Il n’est en tout cas pas étonnant qu’en continuant de défendre cette vision de l’Ecole, il ne dise rien de la nécessaire mixité sociale et scolaire, et surtout qu’il ne dise quasiment rien sur la formation initiale et continue des professeurs.

Rappelons nos propositions et « notre attachement à un recrutement national et à une affectation des enseignants par le ministère et les services académiques.
Seul le maintien des concours et d’un recrutement national, associé à une formation initiale et continue définie permettra de renforcer la professionnalisation des enseignants qui ne doit plus être aux mains des seuls experts des sciences de l’éducation.
L’urgence est donc de reconstruire la formation des maîtres, dont le recrutement connaît une crise sans précédent. Cette formation doit être d’un haut niveau universitaire, en harmonie avec les inspections générales disciplinaires qui rappellent les contraintes et les responsabilités pédagogiques.
Cela n’implique pas un recrutement à bac+5, qui est une des explications de la fuite de nombreux candidats potentiels.

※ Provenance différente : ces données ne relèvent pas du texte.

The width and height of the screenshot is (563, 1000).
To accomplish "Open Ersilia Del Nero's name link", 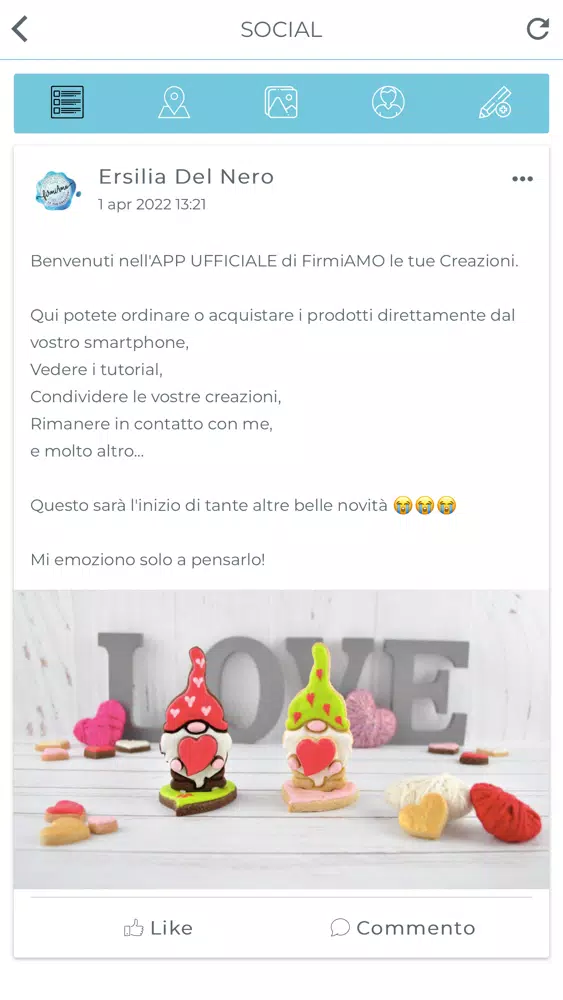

Pourquoi ne pas recruter à bac+3 et organiser la formation dans des écoles normales supérieures à l’échelle régionale pour tous les professeurs ?
Tout professeur, formé dans ces conditions, détiendra les codes nécessaires attendus par l’École de la République pour assurer la réussite de ses élèves.
Tout professeur formé dans ces conditions sera en capacité de maîtriser les savoirs à enseigner, condition de son autorité auprès des élèves, dans tout établissement du territoire de la République. »
Le Président cite Ferdinand Buisson. Il a raison. « Tant vaut l’Ecole, tant vaut la nation » disait ce dernier. Mais pour cela, il faut renoncer à ce projet « d’Ecole du futur ».

Ne pas laisser notre École être démembrée, c’est afficher notre engagement à construire un service public d’éducation permettant la transmission des savoirs et des principes républicains.

Cette École publique laïque est celle d’un espace impartial, indépendant de toute emprise politique, économique, religieuse ou idéologique.

Cette École de la République qui émancipe par le savoir, la rationalité critique et, donc forme de futurs citoyens éclairés, nous devons la défendre et la promouvoir.